Work to complete:
Return exactly the lines from the one containing "Open the logo.svg image source link" through the last line of the records below, both included, and leave out any pictures.

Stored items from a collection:
"""

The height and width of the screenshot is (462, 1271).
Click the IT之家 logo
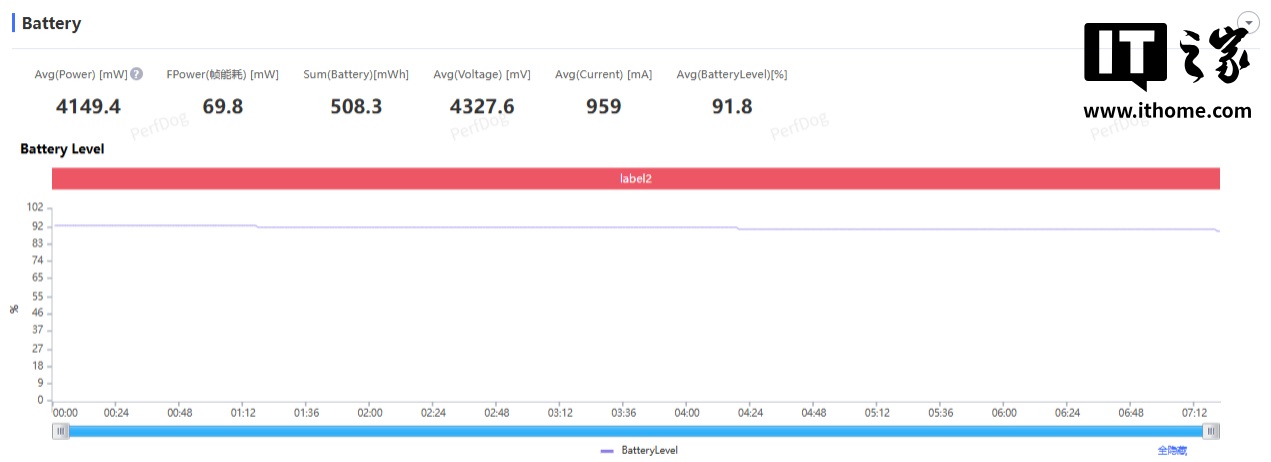pos(1167,56)
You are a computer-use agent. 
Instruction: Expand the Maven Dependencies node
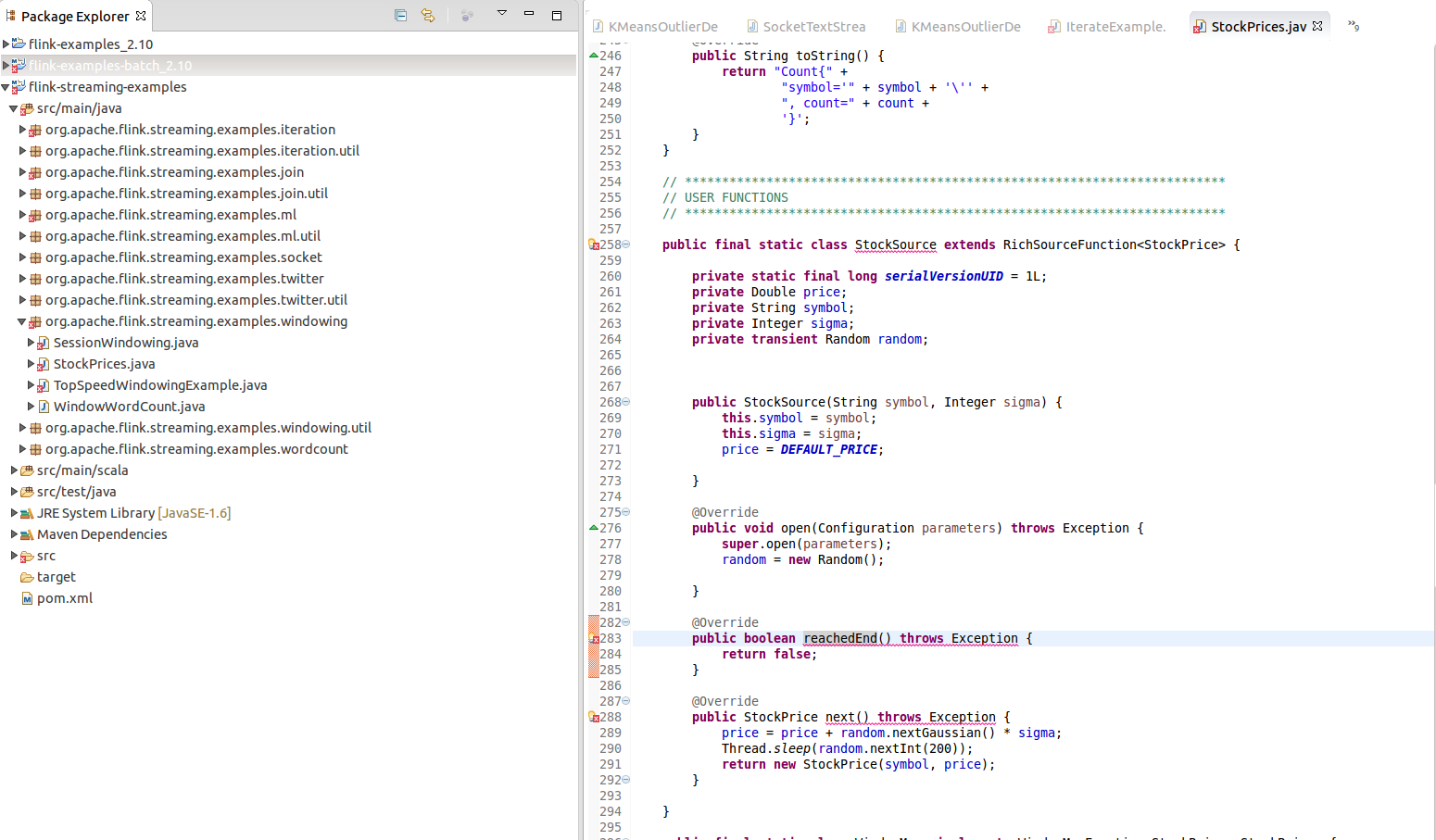14,534
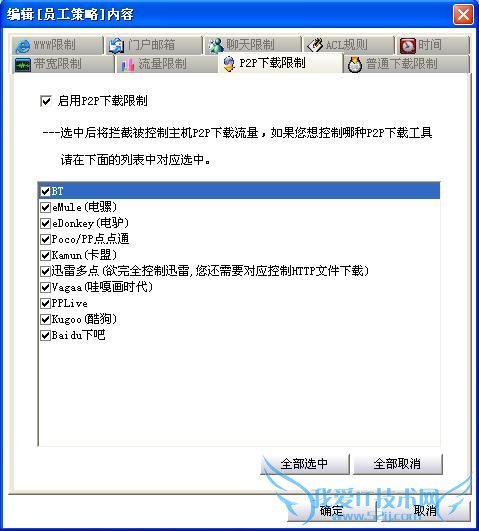Click the 带宽限制 tab waveform icon
The image size is (479, 531).
[x=23, y=65]
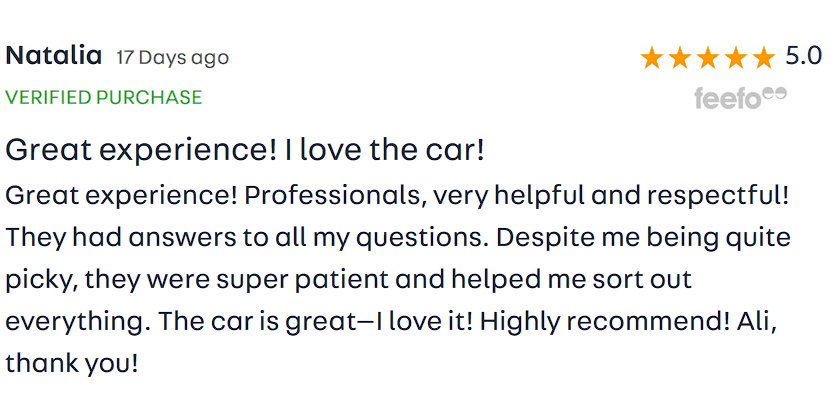This screenshot has width=838, height=420.
Task: Click the final 'thank you!' line
Action: (71, 364)
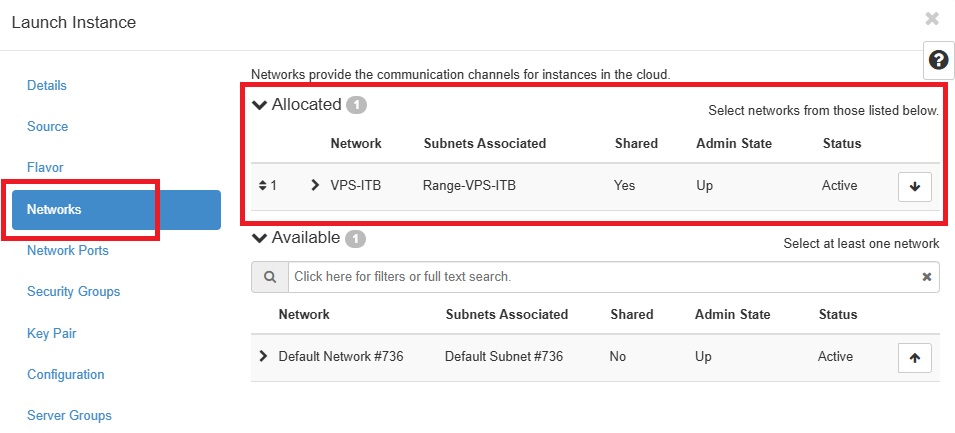Switch to the Details step
Image resolution: width=955 pixels, height=433 pixels.
(x=47, y=85)
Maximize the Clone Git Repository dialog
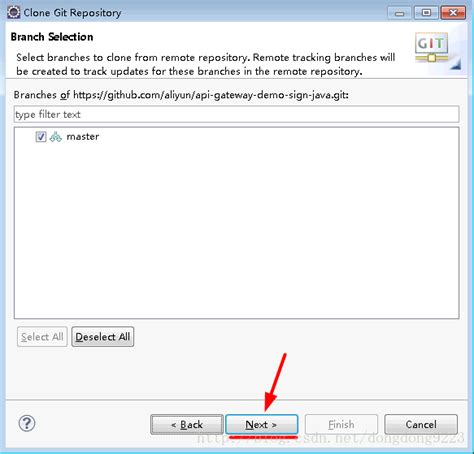The height and width of the screenshot is (454, 474). [x=426, y=13]
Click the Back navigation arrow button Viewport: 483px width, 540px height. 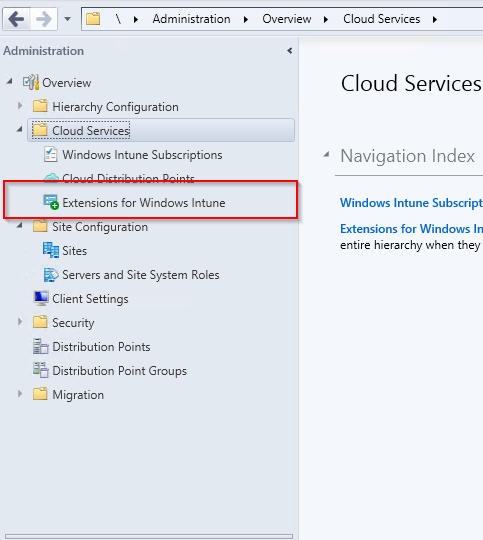[16, 19]
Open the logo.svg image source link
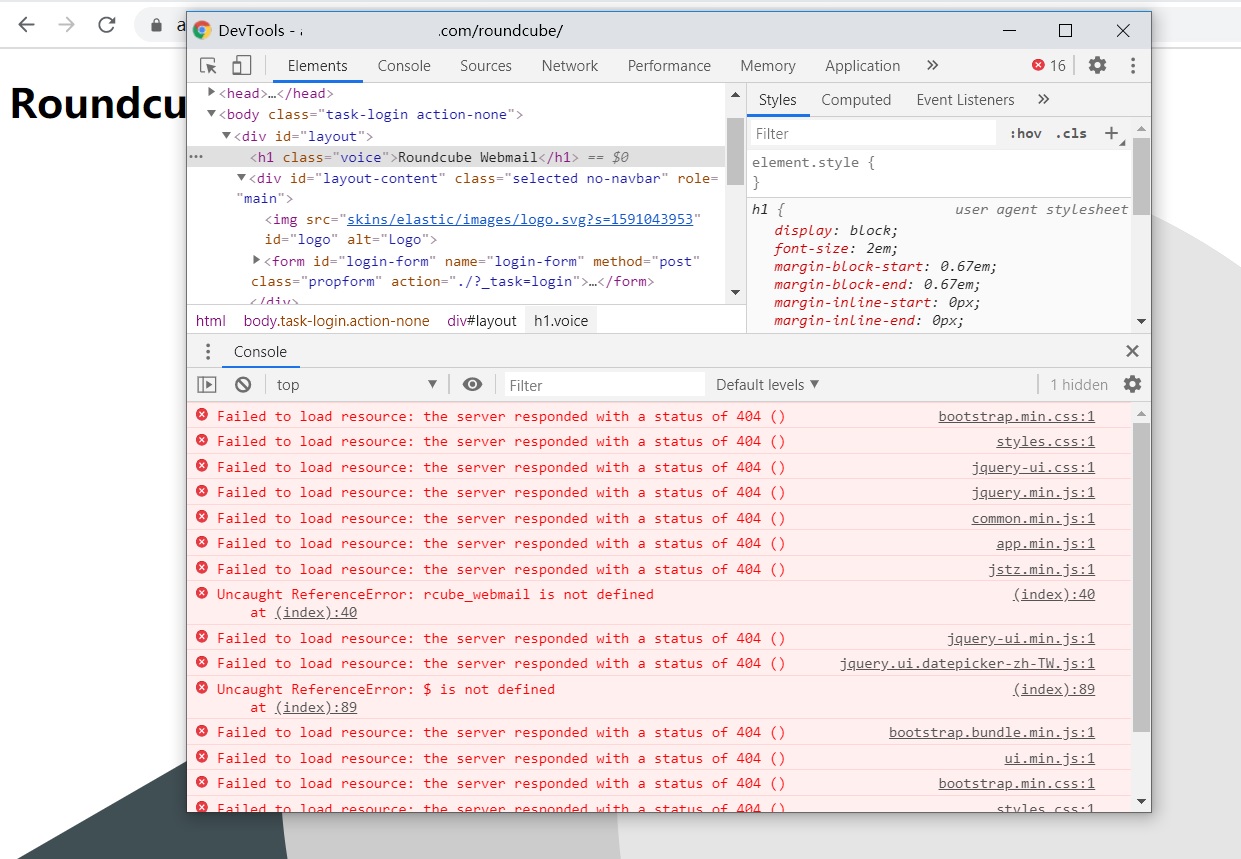 click(x=519, y=219)
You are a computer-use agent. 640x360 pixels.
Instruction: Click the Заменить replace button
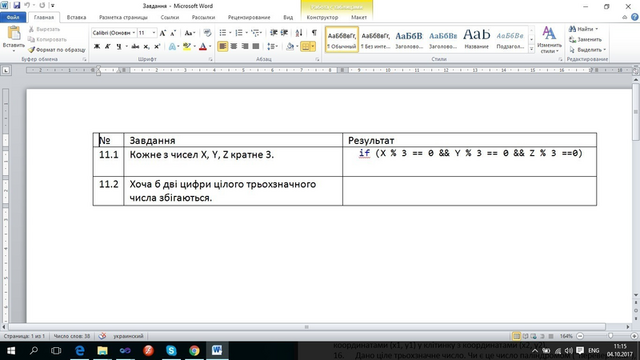tap(586, 40)
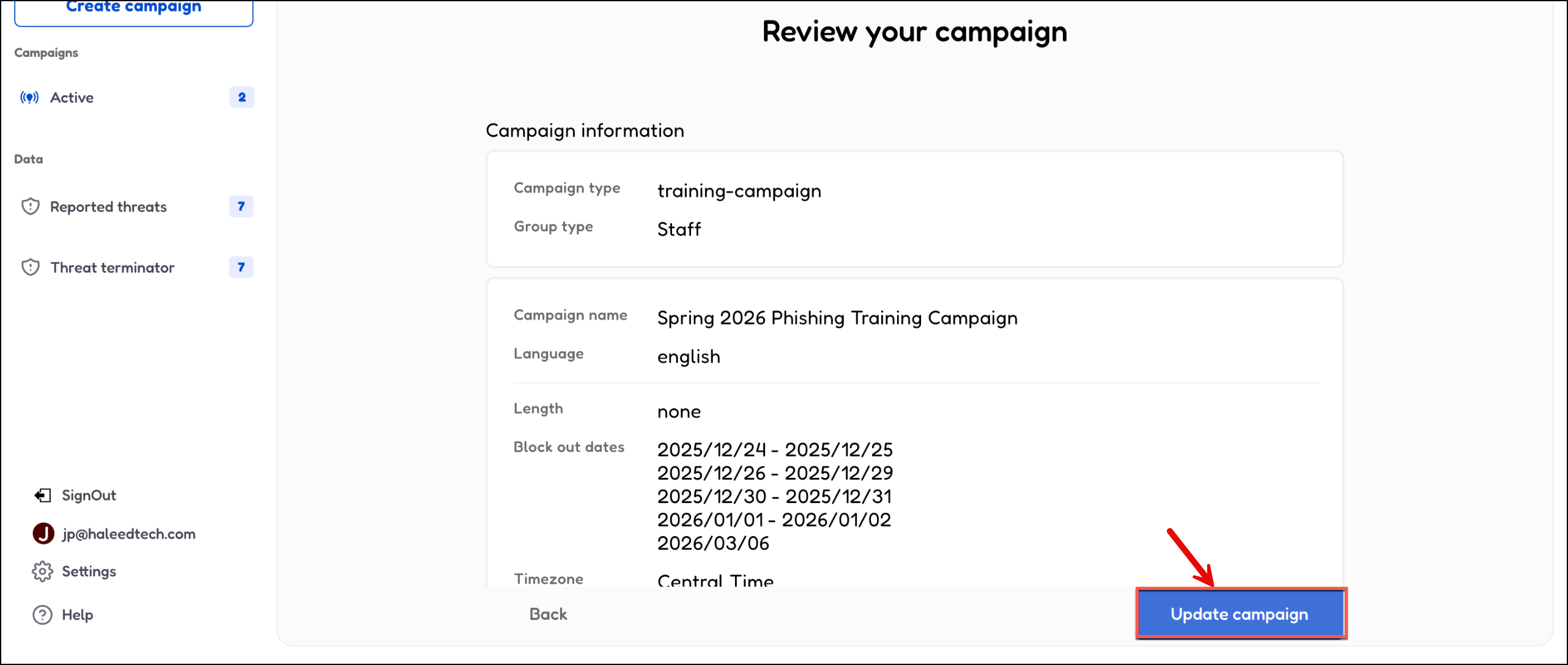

"""

Result below:
Open the logo.svg image source link
 click(x=519, y=219)
You are a computer-use agent. 640x360 pixels.
Instruction: Click the Заменить replace button
tap(586, 40)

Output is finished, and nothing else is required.